Yes I was scared. Yes I was confused. Yes the pain in the heart was ever bearing and the brain, paralysed. Yet every stone that hurt me, only powered me, to go that much further. To look for my destiny. To smile at the sight of the end of the earth and sky, that horizon, which I knew would someday be mine.
Desperation when used properly is possibly the greatest tool we can own. Enough of it makes us fearless, uncaring. It shows us the true strength of our character. It gives us clarity on the decisions we make. It guides us to that juncture where we either rise or fall. It stretches us beyond our limits to possibly achieve the unthinkable, or get us ever closer to that “Eureka” moment.
The simplest formulae to tapping and reaping from even the rough times is to say to yourself – “these trying times are another bundle of opportunities”. And believe in it.
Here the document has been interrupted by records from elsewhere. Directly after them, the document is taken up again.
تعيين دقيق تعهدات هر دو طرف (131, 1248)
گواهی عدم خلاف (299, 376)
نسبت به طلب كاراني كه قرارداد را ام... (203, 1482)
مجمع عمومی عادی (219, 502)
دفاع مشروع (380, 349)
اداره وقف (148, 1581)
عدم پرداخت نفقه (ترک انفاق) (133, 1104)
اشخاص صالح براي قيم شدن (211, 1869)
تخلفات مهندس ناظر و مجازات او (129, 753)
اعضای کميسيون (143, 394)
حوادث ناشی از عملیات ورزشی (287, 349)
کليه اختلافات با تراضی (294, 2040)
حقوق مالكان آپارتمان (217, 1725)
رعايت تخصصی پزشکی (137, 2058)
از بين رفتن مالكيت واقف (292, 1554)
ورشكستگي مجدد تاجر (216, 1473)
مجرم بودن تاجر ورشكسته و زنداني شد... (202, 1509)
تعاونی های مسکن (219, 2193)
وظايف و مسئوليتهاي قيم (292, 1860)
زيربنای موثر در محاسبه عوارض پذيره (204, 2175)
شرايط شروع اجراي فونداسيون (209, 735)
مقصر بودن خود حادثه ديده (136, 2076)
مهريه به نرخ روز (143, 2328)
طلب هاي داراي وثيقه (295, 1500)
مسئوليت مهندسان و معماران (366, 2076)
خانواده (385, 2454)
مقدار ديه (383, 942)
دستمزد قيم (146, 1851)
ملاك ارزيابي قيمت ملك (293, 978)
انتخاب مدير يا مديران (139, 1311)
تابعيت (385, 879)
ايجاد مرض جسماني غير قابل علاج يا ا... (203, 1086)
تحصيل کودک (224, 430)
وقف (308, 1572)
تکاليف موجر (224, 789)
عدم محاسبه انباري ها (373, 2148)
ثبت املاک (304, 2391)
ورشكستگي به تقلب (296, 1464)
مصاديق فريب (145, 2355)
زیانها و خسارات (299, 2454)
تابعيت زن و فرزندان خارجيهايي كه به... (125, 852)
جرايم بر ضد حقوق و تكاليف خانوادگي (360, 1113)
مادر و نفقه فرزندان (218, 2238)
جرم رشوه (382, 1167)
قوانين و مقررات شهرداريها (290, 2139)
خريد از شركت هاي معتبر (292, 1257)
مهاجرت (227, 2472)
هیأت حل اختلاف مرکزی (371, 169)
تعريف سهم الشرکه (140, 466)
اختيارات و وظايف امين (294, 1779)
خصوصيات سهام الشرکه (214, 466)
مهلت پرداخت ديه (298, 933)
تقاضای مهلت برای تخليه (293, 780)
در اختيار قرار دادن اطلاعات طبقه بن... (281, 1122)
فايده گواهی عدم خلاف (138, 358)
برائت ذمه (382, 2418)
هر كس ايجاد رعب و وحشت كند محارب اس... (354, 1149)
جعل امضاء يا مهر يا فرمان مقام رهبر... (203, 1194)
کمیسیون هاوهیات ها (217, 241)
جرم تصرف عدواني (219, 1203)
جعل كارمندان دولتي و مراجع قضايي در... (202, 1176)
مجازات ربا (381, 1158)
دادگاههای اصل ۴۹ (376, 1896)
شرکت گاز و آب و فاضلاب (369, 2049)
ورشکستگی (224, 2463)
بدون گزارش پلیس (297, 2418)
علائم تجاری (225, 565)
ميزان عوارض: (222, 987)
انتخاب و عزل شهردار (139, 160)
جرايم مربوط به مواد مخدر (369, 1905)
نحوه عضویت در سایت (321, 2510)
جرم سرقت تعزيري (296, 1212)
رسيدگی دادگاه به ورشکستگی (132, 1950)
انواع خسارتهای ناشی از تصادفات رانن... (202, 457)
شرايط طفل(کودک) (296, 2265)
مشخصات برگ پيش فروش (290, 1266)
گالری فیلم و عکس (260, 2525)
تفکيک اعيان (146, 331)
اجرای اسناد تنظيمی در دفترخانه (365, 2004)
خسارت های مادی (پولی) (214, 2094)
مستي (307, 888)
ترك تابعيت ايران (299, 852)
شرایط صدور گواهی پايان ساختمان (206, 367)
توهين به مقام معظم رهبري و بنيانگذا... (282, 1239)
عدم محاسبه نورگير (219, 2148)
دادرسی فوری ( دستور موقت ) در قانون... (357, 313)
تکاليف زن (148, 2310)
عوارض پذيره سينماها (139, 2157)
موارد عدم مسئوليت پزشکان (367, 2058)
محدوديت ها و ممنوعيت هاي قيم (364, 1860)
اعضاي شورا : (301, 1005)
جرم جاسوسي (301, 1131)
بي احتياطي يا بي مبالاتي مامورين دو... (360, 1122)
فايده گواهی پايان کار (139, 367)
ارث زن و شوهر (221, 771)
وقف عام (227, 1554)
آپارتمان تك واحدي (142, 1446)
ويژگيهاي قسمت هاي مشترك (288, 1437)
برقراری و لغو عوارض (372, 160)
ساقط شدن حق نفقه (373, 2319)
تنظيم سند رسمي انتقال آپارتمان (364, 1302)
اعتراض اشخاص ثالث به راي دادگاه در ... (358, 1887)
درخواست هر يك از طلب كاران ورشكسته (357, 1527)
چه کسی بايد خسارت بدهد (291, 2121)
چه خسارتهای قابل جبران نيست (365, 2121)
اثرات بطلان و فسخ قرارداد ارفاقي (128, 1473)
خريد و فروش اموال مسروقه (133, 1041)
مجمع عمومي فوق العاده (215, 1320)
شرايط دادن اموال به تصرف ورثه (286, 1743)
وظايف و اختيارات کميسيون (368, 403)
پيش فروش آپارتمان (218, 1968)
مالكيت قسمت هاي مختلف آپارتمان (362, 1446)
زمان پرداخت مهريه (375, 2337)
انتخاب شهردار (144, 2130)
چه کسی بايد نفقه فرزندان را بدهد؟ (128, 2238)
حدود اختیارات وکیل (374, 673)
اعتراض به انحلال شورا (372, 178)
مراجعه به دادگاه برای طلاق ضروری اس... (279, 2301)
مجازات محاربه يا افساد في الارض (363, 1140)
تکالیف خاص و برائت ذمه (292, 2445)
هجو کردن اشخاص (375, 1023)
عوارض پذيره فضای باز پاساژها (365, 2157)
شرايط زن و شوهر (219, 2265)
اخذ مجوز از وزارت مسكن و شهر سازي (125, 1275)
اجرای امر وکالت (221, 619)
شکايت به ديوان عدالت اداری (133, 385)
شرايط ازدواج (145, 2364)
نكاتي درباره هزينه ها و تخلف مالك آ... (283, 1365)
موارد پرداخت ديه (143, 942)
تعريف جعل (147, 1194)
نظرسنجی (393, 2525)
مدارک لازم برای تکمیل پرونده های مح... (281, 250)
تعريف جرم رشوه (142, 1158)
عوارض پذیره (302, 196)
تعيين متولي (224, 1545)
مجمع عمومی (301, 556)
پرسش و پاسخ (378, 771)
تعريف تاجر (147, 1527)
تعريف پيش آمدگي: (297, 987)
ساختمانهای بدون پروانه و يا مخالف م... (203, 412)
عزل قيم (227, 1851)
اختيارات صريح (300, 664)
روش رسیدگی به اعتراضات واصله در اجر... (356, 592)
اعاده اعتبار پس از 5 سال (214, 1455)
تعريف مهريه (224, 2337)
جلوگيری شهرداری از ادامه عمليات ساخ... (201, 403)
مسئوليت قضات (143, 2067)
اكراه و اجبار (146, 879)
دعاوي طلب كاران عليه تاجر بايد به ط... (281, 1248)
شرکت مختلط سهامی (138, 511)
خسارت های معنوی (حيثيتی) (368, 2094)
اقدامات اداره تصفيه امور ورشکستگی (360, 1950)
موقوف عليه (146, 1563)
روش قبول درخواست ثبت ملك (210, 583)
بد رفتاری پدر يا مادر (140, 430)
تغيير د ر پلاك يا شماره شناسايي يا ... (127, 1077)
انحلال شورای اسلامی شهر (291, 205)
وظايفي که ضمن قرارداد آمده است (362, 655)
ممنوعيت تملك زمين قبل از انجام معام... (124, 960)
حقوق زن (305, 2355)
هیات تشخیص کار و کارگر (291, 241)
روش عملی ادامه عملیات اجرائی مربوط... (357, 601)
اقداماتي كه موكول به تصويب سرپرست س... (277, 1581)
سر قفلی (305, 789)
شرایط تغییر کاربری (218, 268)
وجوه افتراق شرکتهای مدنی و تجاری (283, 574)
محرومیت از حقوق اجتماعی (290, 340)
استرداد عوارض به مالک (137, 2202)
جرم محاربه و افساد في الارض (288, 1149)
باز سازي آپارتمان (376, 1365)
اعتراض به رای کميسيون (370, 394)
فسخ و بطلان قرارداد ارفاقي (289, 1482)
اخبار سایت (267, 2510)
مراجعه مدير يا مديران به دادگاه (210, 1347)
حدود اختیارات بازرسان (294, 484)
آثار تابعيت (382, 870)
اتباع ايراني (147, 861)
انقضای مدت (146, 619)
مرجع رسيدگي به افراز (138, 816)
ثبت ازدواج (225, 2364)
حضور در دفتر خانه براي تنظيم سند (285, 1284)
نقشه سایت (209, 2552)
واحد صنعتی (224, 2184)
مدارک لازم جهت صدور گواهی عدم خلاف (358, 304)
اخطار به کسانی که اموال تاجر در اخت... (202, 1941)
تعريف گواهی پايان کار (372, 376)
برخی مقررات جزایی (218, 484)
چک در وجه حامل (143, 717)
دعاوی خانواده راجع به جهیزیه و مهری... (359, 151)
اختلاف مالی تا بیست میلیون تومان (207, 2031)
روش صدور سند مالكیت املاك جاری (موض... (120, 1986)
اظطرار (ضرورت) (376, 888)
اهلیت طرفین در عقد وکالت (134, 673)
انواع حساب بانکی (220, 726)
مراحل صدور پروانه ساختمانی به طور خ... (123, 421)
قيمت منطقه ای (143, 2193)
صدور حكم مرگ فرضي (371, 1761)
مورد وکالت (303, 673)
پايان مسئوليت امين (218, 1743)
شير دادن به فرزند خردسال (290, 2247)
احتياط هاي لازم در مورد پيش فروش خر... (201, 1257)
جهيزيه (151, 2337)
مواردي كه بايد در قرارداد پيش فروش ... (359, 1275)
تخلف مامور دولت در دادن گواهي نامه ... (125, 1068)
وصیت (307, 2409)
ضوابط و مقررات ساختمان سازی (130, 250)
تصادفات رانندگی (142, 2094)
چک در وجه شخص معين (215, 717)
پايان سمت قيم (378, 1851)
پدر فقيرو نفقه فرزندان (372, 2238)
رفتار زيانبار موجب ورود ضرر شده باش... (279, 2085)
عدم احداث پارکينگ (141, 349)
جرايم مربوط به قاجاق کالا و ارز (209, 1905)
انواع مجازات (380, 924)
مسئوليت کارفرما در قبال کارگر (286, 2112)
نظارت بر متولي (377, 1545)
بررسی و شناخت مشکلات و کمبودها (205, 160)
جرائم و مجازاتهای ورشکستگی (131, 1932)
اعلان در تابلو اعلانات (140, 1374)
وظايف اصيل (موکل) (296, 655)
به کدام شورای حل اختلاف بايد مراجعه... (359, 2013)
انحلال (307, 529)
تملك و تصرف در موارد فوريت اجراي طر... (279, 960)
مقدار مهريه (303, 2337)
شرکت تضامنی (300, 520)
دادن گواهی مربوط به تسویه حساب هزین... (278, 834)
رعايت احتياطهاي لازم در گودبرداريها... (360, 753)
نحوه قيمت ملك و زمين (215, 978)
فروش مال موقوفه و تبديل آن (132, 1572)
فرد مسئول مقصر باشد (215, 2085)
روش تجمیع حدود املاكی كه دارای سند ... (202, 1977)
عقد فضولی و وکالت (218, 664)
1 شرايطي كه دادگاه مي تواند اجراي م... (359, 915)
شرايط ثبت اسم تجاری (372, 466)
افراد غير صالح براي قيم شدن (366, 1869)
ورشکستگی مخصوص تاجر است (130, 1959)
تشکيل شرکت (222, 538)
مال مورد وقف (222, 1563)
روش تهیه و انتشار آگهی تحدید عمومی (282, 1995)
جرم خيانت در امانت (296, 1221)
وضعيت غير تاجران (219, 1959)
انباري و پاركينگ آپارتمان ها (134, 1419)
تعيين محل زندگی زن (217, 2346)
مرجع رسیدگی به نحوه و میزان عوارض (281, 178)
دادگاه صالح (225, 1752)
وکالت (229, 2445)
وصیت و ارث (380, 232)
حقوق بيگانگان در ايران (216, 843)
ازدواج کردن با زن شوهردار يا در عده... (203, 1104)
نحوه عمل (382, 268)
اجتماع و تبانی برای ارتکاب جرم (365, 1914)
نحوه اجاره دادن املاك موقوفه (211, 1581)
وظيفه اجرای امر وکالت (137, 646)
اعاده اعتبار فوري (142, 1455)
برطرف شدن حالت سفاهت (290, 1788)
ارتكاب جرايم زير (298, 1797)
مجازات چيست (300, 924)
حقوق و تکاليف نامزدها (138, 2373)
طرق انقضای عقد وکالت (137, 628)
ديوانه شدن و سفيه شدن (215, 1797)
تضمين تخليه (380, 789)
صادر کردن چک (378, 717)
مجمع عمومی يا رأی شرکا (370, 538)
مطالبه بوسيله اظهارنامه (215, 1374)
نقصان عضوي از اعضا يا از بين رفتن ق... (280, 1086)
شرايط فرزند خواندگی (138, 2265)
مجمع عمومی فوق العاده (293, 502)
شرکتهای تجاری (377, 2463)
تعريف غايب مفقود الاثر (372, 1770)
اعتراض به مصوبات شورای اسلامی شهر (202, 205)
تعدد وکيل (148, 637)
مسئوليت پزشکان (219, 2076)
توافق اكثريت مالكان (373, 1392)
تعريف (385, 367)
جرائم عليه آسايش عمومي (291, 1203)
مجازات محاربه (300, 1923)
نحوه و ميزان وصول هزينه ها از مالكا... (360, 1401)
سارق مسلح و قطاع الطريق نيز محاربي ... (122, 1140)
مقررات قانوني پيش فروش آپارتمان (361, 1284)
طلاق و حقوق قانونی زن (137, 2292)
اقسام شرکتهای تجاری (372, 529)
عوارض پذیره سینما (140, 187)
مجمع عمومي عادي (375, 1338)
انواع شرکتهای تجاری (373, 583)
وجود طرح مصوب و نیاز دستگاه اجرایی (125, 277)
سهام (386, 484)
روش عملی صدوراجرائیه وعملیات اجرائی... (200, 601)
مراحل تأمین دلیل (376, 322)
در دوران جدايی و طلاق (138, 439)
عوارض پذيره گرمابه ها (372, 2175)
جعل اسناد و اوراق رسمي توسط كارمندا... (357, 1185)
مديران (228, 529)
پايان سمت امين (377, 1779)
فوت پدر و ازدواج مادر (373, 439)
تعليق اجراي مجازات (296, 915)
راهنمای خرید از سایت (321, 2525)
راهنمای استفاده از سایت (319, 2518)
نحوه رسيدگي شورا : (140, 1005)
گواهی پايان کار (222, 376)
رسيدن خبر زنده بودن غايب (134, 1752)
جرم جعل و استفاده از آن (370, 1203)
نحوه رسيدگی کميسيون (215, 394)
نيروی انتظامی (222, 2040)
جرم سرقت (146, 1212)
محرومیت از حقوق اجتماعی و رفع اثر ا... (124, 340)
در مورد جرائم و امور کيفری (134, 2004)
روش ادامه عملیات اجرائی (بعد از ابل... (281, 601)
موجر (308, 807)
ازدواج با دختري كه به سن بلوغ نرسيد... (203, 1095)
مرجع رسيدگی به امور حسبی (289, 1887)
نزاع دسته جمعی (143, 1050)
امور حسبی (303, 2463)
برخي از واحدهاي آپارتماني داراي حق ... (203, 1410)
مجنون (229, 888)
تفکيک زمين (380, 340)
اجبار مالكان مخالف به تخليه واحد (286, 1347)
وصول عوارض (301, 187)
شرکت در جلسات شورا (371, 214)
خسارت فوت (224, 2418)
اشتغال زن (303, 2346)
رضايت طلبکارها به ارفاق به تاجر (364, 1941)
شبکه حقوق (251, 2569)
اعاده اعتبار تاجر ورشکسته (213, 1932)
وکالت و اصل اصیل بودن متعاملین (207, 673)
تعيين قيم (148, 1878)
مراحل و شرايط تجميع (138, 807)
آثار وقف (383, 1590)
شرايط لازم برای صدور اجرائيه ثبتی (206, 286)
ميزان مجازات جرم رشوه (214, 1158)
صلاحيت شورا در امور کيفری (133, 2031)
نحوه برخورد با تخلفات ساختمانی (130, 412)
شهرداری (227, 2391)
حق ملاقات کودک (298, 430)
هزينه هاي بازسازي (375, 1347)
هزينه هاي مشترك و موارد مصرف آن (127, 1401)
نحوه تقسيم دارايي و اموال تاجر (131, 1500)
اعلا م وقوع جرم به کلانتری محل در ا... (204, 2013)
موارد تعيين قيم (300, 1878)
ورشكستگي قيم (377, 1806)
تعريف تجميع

Keep repeating it to yourself and condition yourself to just do the right thing, the humane thing. There are a million wolves waiting for your shivering carcass to show through your thinning skin but don’t care, don’t bother. I met my long cherished goal after walking on a daunting and humiliating path that forever shamed my self-respect and yet I rose and came through.
It doesn’t shame me now, to proclaim that I went through the mud to reach that Lotus and the effort I put into it. To have got my hands dirty in a coal mine to get to that Diamond. Life seems so complete now and how I wish it would last forever the same way with no further hiccups but then, that wouldn’t be fun, will it?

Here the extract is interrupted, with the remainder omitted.